**Task directions**
Once the line with "أخبار الشركة (307, 2081)" is found, repeat it and all later lines exactly through the end of the listing below, with the pictures left out.

**Information**
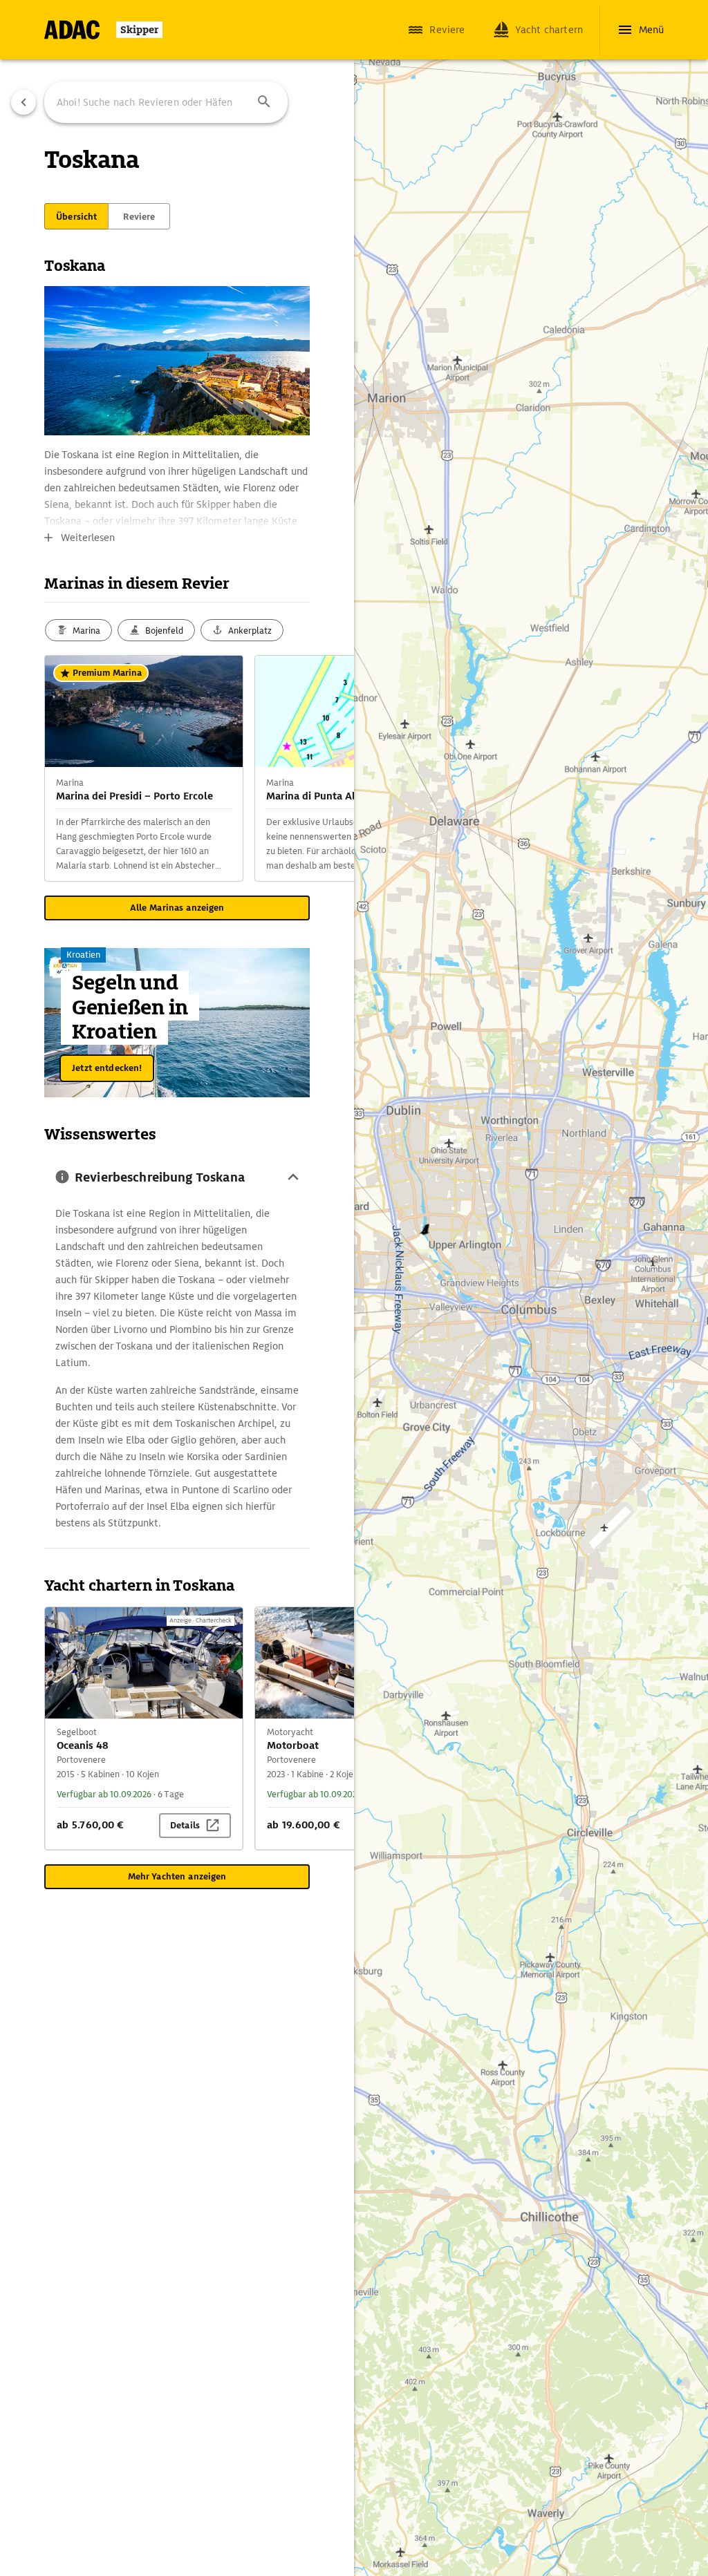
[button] (264, 102)
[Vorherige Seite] (23, 102)
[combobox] (166, 102)
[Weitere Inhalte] (326, 768)
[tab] (76, 216)
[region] (354, 1288)
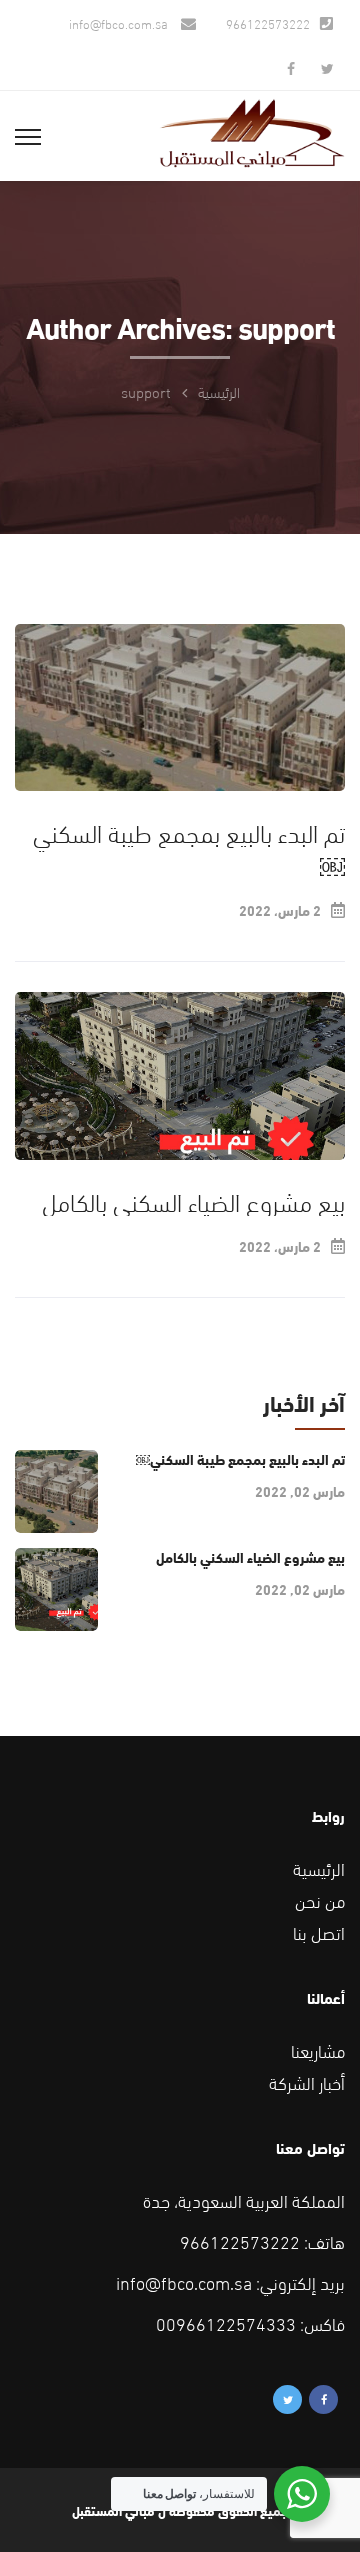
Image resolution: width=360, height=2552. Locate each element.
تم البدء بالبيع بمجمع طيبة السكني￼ (189, 847)
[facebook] (291, 67)
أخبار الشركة (307, 2081)
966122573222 (268, 23)
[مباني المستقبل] (252, 128)
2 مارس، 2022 (280, 910)
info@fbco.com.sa (120, 23)
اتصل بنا (319, 1931)
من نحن (320, 1899)
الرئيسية (219, 391)
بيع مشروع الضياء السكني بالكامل (190, 1199)
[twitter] (327, 67)
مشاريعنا (318, 2049)
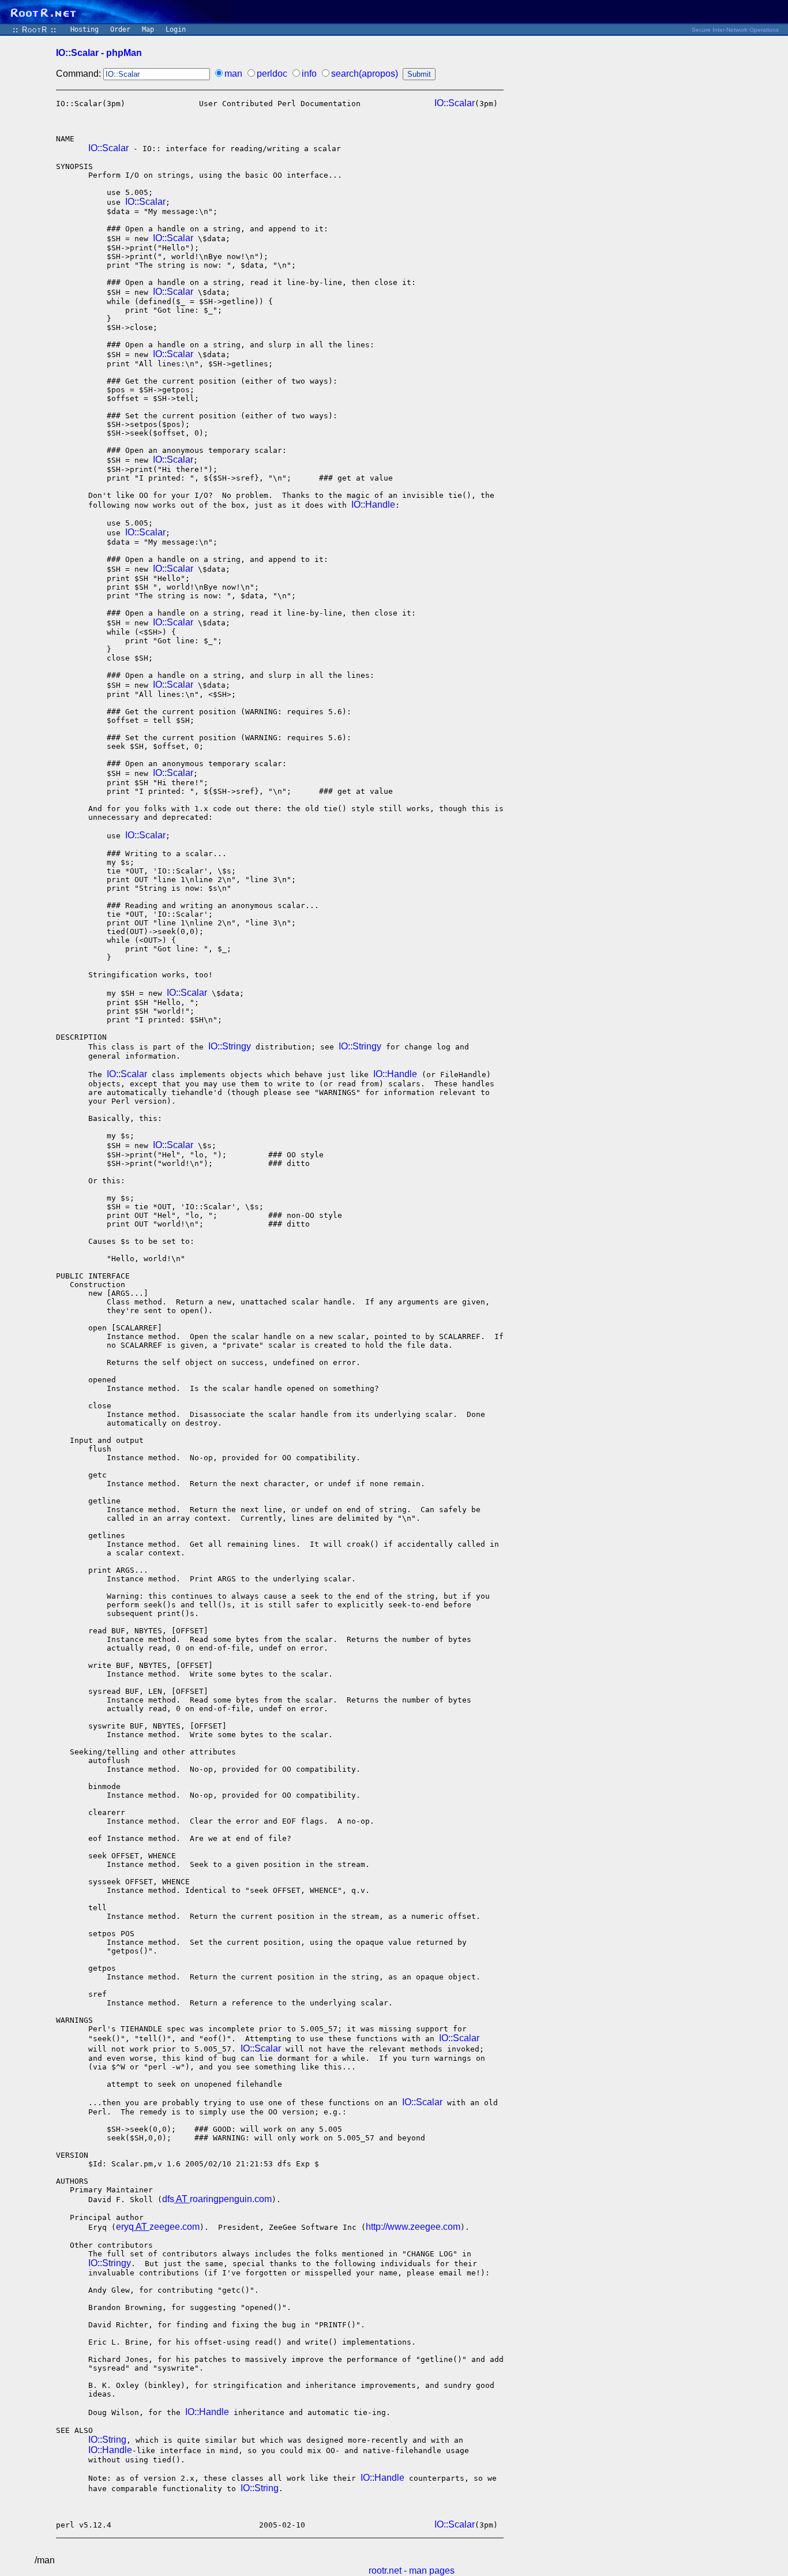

**Task output**
أخبار الشركة (307, 2081)
966122573222 (268, 23)
[مباني المستقبل] (252, 128)
2 مارس، 2022 (280, 910)
info@fbco.com.sa (120, 23)
اتصل بنا (319, 1931)
من نحن (320, 1899)
الرئيسية (219, 391)
بيع مشروع الضياء السكني بالكامل (190, 1199)
[twitter] (327, 67)
مشاريعنا (318, 2049)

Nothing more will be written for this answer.